Shipper representatives shared how some of the world’s largest retailers and technology companies are adjusting their supply chains in response to persistent tariff uncertainty and evolving freight dynamics. The conversation unfolded on The Freight Buyers’ Club podcast, where supply chain leaders discussed how they’re responding in real time to a volatile trade environment.
Inventory Planning Moves Earlier in the Year
Retailers have begun to move inventory planning windows earlier in the year. Key seasonal products, including Halloween merchandise, were already hitting stores in June. Jess Dankert, Vice President of Supply Chain at Retail Industry Leaders Association (RILA), said more than 70 percent of major retailers have revised their 2025 inventory strategies, with many prioritizing high-impact SKUs and pausing or delaying lower-margin shipments.
While volumes remain manageable, the traditional shipping rhythm has been disrupted, and timing has become a greater concern than quantity. She also noted that changes in shipping schedules affect more than just logistics. They influence marketing calendars, shelf resets, and the timing of in-store promotions.
Ocean Buyers Stick to Long-Term Contracts
Ken O’Brien, President of Gemini Shippers Association, emphasized the value of fixed-rate contracts over spot exposure. Representing a significant share of transpacific imports, members were insulated from the spot market surges of May and June. He explained that the group leaned into long-term deals because the risk of higher rates outweighed the potential benefit of waiting.
Ken described the tariff environment as a rollercoaster, with shippers needing to prepare for sudden swings rather than stable conditions. The lesson from COVID, he shared, is that you should never underestimate the American consumer.

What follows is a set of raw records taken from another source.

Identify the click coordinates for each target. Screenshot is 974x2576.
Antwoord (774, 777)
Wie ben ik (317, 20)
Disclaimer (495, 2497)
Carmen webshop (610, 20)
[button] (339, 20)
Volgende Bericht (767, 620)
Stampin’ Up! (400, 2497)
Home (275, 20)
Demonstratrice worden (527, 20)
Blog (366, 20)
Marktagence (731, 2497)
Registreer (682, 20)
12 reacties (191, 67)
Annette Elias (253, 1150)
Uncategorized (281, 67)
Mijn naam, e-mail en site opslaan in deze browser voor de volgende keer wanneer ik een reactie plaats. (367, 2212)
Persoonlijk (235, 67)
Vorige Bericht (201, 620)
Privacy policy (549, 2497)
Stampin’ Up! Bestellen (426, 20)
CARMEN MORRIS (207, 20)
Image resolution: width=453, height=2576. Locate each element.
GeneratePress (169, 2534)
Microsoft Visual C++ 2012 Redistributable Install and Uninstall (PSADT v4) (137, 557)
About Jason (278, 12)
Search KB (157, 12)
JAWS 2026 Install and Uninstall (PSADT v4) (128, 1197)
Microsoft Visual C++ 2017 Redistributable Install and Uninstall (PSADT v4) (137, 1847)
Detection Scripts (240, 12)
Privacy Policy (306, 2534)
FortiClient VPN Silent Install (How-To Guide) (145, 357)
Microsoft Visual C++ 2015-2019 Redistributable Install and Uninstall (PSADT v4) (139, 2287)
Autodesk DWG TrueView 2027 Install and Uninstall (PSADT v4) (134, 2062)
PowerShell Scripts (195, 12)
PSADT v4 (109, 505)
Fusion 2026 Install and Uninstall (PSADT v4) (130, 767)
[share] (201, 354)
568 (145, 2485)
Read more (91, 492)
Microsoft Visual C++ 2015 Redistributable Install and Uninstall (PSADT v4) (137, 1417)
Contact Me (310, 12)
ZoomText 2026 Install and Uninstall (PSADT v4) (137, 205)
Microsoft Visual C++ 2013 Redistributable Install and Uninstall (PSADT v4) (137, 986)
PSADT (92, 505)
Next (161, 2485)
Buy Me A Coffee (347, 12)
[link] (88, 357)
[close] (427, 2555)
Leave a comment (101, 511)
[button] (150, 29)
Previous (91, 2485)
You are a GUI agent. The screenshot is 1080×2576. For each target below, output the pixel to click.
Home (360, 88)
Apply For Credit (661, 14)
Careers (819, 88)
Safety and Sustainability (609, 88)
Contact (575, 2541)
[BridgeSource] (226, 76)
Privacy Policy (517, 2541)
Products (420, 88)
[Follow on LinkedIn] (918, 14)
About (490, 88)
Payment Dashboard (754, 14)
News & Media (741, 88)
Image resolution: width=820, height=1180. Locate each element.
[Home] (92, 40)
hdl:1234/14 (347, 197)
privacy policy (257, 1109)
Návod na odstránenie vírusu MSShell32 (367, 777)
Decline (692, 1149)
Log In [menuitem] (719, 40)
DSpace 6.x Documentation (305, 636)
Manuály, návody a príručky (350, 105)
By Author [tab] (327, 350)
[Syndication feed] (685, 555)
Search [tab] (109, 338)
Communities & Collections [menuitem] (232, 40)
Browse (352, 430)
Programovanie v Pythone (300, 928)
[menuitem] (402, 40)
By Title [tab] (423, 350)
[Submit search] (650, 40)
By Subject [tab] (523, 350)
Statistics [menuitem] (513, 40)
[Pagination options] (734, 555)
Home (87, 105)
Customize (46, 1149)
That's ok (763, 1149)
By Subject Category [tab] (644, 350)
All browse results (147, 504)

Tariff Refund Uncertainty and Legal Risk
For technology importers, the pressure is not only commercial, but legal. Ed Brzytwa, Vice President of International Trade at the Consumer Technology Association (CTA), flagged looming semiconductor tariffs that could exceed 100 percent. He advised companies to document every payment in case the courts strike down current measures. If that happens, refund claims could reach over 100 billion dollars. He stressed that reimbursement would only be possible for businesses that maintain thorough documentation.
Sourcing Complexity Extends Beyond China
Sourcing decisions have also become more complex. Tariff pressure has extended beyond China to Southeast Asia, India, Brazil, and Mexico. Many retailers that once moved production away from China are discovering that these alternative markets carry similar risks, which has limited the benefits of diversification. Jess explained that relocating production is no longer a simple fix, and emphasized that what retailers need most is consistent trade policy to allow for predictable planning. At present, that level of certainty does not exist.
Transshipment Policy Adds More Confusion
Definitions surrounding trade terms have also become unclear, adding to the uncertainty. Ed Brzytwa noted that the White House has used the term transshipment in ways that differ from its long standing meaning in logistics, and that customs has not clarified how it will interpret the term. Ken O’Brien added that this type of ambiguity can increase compliance risk for shippers.
Turning Market Insights into Action
As the global trade landscape evolves, freight buyers are working to maintain stability while planning for multiple outcomes. For those reviewing contract terms, sourcing locations, or logistics models, get in contact with a Dimerco specialist for market specific guidance tailored to your lanes and product mix.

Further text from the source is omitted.